Please write out exactly the lines of the data below from the line holding "This screenshot has height=504, width=690." through the line holding "Task: Click the help question mark icon", and leave out the rest.

Segment Start: Data records

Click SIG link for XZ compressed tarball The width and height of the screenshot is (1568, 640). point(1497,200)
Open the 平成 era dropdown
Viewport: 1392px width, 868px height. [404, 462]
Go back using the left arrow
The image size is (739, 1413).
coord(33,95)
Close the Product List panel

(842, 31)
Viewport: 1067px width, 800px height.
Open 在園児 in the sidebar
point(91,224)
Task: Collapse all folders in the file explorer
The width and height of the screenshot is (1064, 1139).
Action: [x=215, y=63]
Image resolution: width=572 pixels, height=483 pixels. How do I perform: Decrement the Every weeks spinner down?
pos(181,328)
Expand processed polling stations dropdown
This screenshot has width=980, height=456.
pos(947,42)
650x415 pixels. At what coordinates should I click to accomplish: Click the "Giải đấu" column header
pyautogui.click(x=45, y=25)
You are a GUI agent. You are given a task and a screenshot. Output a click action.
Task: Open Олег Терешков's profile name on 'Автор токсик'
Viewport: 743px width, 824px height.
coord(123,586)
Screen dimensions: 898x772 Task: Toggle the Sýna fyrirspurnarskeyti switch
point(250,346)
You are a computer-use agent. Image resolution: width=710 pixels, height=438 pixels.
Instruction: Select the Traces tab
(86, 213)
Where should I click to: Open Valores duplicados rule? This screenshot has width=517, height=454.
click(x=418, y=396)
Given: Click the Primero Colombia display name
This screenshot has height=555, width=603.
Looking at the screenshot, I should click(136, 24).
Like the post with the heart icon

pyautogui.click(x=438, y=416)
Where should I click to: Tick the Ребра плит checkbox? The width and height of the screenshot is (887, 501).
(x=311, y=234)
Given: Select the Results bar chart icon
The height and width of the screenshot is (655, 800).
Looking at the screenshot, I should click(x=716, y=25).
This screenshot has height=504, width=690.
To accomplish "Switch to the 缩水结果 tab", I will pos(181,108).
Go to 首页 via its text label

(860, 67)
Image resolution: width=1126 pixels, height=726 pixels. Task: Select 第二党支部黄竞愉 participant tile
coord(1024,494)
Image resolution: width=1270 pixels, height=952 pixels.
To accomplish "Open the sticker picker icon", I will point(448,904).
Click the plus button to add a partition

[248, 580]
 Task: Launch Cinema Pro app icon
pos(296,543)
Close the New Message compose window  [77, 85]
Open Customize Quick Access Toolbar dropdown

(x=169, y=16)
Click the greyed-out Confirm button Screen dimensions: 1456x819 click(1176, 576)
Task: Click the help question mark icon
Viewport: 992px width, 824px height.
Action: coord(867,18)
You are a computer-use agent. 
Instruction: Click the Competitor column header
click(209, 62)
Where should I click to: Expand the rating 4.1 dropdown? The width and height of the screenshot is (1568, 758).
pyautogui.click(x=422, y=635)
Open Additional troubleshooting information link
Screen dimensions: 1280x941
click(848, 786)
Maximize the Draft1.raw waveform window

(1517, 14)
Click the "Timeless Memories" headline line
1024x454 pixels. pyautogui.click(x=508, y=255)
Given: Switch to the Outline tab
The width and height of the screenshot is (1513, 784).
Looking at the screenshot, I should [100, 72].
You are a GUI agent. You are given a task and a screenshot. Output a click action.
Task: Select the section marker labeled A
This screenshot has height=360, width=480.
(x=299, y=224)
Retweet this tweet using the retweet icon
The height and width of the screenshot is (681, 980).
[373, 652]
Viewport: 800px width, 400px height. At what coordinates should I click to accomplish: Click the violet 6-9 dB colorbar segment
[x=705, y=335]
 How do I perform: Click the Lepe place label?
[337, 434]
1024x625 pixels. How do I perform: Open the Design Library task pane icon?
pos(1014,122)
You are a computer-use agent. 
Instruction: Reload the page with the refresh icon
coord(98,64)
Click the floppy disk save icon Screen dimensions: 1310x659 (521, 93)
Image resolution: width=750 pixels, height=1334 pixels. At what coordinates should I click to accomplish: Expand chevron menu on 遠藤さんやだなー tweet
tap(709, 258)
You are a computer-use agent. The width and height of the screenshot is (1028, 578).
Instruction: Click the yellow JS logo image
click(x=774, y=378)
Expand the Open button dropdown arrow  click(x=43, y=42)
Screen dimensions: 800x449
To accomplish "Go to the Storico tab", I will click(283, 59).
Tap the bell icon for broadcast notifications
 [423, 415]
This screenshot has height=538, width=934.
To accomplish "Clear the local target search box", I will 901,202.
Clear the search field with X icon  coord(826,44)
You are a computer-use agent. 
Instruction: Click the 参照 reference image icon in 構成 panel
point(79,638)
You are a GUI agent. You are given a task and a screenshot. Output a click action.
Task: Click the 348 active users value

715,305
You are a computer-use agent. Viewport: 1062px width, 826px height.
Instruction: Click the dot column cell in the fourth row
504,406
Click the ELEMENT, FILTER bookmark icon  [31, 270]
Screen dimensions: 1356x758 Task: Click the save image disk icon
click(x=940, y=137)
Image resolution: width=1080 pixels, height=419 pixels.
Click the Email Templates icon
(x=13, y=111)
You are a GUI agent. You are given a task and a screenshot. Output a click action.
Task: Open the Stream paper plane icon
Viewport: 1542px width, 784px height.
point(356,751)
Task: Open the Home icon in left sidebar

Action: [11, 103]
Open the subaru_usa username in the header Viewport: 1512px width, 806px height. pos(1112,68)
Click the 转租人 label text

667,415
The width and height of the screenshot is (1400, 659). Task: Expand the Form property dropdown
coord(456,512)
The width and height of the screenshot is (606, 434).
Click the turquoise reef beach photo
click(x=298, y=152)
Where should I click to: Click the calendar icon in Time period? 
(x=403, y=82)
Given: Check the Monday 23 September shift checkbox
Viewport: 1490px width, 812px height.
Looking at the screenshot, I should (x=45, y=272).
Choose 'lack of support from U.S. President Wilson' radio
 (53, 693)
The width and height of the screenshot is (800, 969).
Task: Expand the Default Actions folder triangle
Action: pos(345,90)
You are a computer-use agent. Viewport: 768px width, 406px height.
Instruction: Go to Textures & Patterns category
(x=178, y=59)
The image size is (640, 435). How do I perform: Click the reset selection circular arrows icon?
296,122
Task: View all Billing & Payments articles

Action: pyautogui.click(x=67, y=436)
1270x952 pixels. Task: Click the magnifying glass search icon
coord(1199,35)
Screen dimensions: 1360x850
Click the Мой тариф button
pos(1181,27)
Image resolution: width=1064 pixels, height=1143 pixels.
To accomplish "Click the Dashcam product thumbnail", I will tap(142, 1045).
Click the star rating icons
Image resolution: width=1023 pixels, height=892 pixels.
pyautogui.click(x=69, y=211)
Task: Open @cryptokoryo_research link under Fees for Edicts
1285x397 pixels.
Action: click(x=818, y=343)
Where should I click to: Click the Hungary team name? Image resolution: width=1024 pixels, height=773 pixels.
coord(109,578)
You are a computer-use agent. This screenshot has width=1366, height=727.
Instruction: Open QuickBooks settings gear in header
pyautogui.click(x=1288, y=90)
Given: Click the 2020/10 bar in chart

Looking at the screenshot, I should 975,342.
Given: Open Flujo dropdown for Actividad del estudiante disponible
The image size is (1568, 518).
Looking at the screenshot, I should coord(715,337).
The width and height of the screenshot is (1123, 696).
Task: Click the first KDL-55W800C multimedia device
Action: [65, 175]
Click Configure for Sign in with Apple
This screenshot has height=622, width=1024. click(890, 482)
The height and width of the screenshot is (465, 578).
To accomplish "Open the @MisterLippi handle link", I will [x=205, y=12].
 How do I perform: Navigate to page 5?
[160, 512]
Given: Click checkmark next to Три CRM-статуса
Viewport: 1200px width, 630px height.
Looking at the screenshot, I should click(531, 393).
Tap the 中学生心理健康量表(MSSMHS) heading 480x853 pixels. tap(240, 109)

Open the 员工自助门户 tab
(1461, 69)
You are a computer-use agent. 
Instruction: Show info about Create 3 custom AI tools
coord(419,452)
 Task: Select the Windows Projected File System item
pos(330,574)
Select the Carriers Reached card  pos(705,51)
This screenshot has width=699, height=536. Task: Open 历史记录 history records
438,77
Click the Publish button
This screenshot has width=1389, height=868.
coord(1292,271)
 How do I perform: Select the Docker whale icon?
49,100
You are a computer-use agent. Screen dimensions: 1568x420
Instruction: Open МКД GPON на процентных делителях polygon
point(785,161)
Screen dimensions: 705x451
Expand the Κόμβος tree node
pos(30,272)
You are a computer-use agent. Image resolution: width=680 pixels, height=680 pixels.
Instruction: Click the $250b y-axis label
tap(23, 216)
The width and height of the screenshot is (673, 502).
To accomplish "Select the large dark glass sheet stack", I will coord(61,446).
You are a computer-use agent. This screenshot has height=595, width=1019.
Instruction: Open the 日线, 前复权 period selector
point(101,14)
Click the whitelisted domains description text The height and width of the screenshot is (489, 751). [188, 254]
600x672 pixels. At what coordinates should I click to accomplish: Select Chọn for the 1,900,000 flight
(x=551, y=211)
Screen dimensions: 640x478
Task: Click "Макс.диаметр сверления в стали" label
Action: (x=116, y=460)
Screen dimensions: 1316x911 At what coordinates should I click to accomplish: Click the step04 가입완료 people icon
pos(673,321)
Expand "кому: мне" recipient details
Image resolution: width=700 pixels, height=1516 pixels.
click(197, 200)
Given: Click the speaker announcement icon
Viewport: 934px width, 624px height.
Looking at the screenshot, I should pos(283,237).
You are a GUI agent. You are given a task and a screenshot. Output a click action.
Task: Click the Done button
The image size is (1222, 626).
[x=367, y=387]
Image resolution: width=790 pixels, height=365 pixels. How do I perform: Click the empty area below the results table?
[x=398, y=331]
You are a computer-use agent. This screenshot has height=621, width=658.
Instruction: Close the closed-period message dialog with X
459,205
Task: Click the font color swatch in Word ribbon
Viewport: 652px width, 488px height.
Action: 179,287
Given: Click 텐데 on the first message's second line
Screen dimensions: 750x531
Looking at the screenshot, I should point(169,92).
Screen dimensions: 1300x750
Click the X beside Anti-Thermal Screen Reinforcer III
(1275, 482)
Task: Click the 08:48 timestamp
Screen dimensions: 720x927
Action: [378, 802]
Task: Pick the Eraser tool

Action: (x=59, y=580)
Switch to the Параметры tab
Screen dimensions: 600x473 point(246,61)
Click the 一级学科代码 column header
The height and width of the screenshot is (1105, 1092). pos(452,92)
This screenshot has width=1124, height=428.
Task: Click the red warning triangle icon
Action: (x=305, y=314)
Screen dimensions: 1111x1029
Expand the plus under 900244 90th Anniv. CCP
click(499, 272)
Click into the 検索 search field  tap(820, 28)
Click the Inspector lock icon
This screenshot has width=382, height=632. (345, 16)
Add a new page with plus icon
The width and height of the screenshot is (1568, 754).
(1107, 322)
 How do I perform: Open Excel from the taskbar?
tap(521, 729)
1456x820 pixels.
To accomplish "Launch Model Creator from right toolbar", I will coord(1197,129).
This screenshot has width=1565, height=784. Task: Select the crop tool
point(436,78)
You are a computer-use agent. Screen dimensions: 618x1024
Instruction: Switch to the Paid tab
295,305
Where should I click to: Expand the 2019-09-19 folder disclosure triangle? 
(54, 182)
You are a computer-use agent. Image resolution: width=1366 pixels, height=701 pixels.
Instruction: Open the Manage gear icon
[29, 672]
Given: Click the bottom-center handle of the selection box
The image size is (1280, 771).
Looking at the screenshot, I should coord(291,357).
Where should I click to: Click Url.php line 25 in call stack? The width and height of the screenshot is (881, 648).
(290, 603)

Segment End: Data records

*Response to this task*
This screenshot has height=504, width=690.
To accomplish "Switch to the 缩水结果 tab", I will pos(181,108).
Go to 首页 via its text label

(860, 67)
Image resolution: width=1126 pixels, height=726 pixels. Task: Select 第二党支部黄竞愉 participant tile
coord(1024,494)
Image resolution: width=1270 pixels, height=952 pixels.
To accomplish "Open the sticker picker icon", I will point(448,904).
Click the plus button to add a partition

[248, 580]
 Task: Launch Cinema Pro app icon
pos(296,543)
Close the New Message compose window  [77, 85]
Open Customize Quick Access Toolbar dropdown

(x=169, y=16)
Click the greyed-out Confirm button Screen dimensions: 1456x819 click(1176, 576)
Task: Click the help question mark icon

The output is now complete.